START Supplied information

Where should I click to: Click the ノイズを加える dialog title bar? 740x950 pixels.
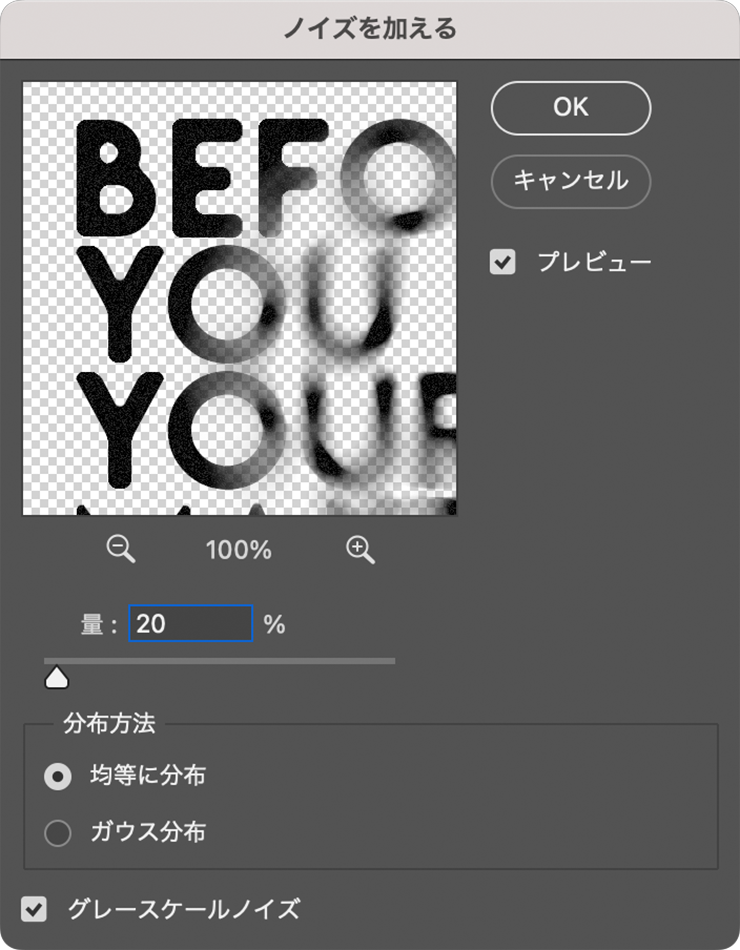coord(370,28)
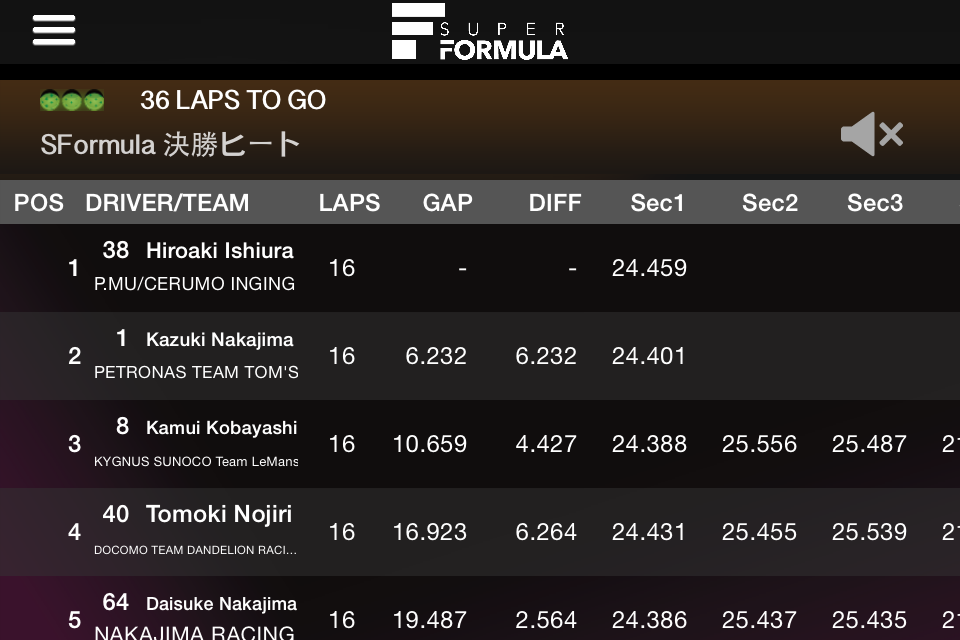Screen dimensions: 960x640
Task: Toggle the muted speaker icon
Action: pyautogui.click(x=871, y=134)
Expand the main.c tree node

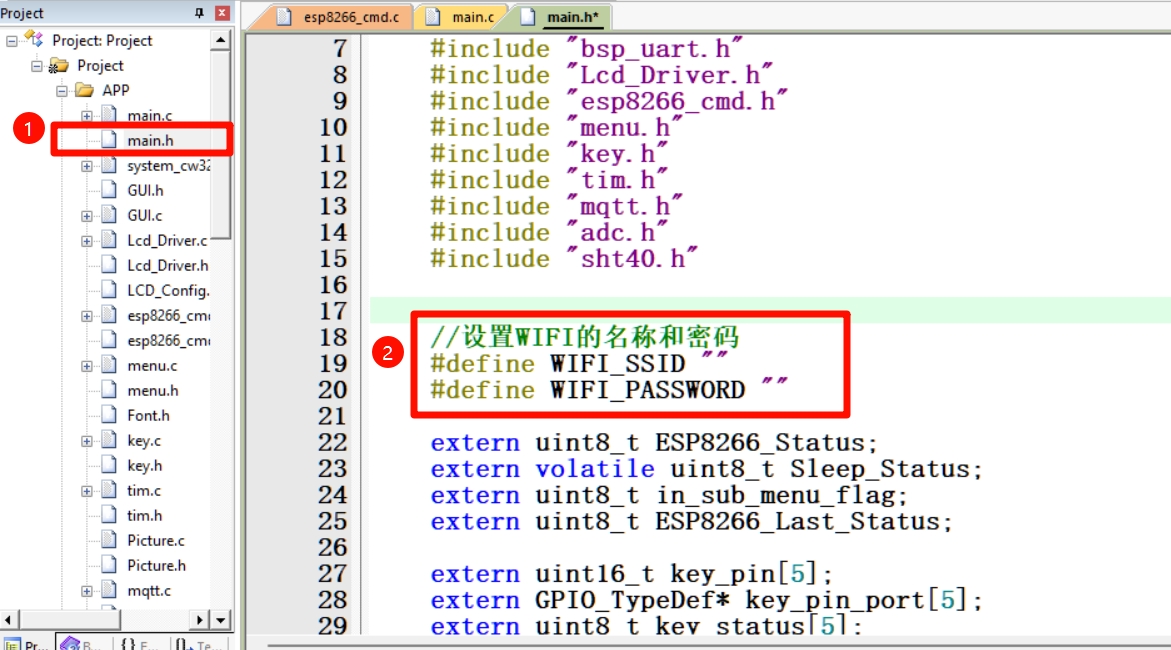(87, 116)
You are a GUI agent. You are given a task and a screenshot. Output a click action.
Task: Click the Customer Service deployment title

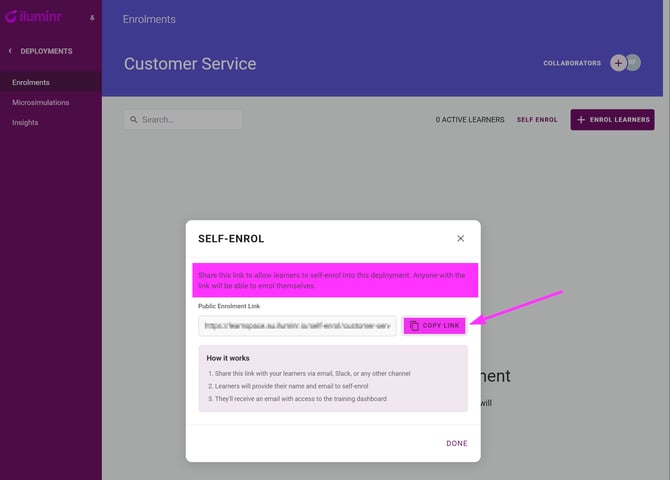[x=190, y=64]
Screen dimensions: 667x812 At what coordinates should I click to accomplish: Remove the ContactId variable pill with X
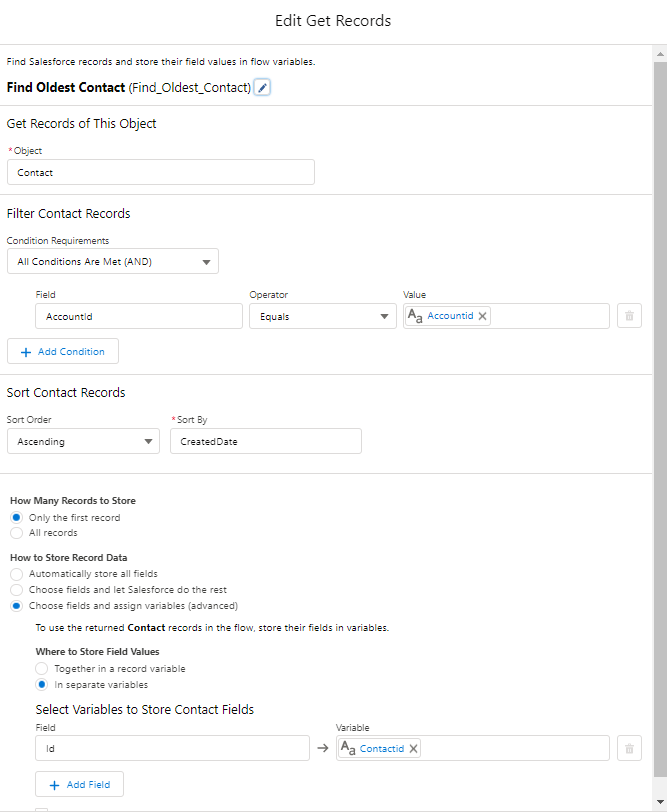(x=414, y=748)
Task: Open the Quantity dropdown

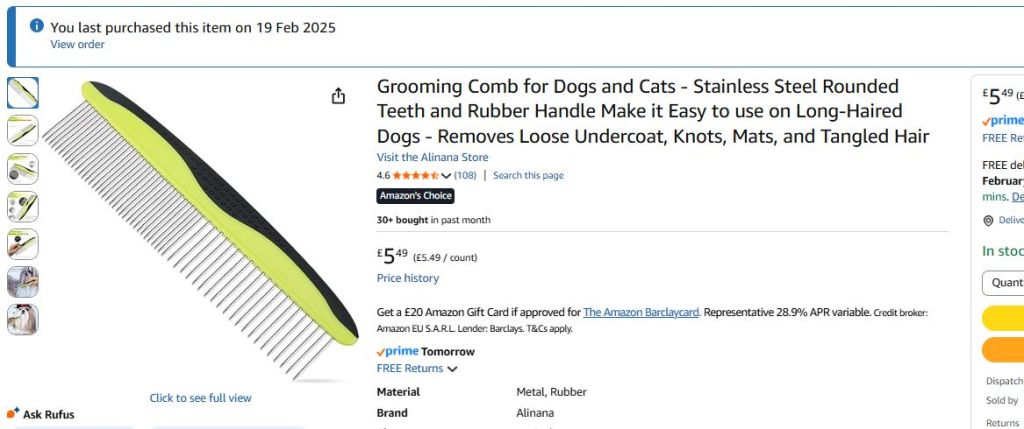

END Supplied information

Leave every picture out and copy precisely the lines from the one containing "Task: Click the" through the last line of the data above, both ends included.

Task: Click the Customer Service deployment title

[x=190, y=64]
Screen dimensions: 667x812 At what coordinates should I click to accomplish: Remove the ContactId variable pill with X
(x=414, y=748)
Task: Open the Quantity dropdown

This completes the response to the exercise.